◆ **ABOUT THIS TASK**:
Go through the records and filter out every line lacking the word "will"; copy the lines that remain.

Segment Start: EXERCISE INPUT

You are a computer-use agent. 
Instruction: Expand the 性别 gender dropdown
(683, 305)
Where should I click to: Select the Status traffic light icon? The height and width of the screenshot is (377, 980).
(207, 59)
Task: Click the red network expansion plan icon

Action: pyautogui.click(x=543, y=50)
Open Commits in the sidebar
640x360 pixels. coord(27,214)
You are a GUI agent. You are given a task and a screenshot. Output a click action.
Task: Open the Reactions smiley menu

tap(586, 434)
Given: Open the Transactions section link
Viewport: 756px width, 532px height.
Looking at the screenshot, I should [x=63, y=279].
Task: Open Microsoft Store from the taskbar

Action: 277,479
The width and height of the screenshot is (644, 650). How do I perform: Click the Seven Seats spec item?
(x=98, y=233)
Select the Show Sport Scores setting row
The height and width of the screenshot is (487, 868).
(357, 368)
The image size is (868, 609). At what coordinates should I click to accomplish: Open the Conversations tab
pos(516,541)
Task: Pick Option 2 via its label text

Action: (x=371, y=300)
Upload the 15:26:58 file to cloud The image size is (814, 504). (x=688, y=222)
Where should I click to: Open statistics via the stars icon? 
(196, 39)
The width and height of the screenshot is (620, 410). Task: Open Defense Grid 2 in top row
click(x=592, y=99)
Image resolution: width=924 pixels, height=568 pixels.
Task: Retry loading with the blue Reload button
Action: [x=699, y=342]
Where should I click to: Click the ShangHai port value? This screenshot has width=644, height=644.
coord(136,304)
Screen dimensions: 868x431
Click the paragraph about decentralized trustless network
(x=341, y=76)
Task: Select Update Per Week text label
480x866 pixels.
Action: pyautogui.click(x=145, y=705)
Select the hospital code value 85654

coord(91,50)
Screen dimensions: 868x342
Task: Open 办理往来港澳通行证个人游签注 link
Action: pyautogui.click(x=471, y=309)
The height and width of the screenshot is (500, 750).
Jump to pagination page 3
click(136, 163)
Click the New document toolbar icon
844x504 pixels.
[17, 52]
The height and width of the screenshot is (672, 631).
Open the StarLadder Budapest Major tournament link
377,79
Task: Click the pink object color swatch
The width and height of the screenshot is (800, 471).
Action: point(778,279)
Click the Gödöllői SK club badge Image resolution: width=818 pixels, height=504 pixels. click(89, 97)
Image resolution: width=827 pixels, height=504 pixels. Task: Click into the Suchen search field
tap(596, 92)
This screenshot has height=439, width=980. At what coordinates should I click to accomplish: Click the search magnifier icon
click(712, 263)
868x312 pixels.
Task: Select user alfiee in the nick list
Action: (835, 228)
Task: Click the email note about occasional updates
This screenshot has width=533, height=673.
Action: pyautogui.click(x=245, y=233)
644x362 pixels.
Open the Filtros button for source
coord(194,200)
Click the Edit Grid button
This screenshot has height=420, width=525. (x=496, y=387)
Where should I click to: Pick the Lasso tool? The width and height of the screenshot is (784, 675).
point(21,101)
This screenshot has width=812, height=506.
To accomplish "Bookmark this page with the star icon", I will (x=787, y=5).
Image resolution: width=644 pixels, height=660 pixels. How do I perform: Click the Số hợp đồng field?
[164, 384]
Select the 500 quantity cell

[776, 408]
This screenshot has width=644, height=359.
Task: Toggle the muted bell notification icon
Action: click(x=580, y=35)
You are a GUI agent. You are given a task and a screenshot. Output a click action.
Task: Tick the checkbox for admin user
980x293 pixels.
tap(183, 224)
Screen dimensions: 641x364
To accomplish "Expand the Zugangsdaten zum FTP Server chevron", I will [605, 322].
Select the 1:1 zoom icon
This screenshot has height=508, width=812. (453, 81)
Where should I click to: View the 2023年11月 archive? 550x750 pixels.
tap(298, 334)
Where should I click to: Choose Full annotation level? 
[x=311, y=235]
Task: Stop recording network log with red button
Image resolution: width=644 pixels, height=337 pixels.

Segment End: EXERCISE INPUT

◆ **ANSWER BELOW**:
To accomplish "Bookmark this page with the star icon", I will (x=787, y=5).
To accomplish "Expand the Zugangsdaten zum FTP Server chevron", I will [605, 322].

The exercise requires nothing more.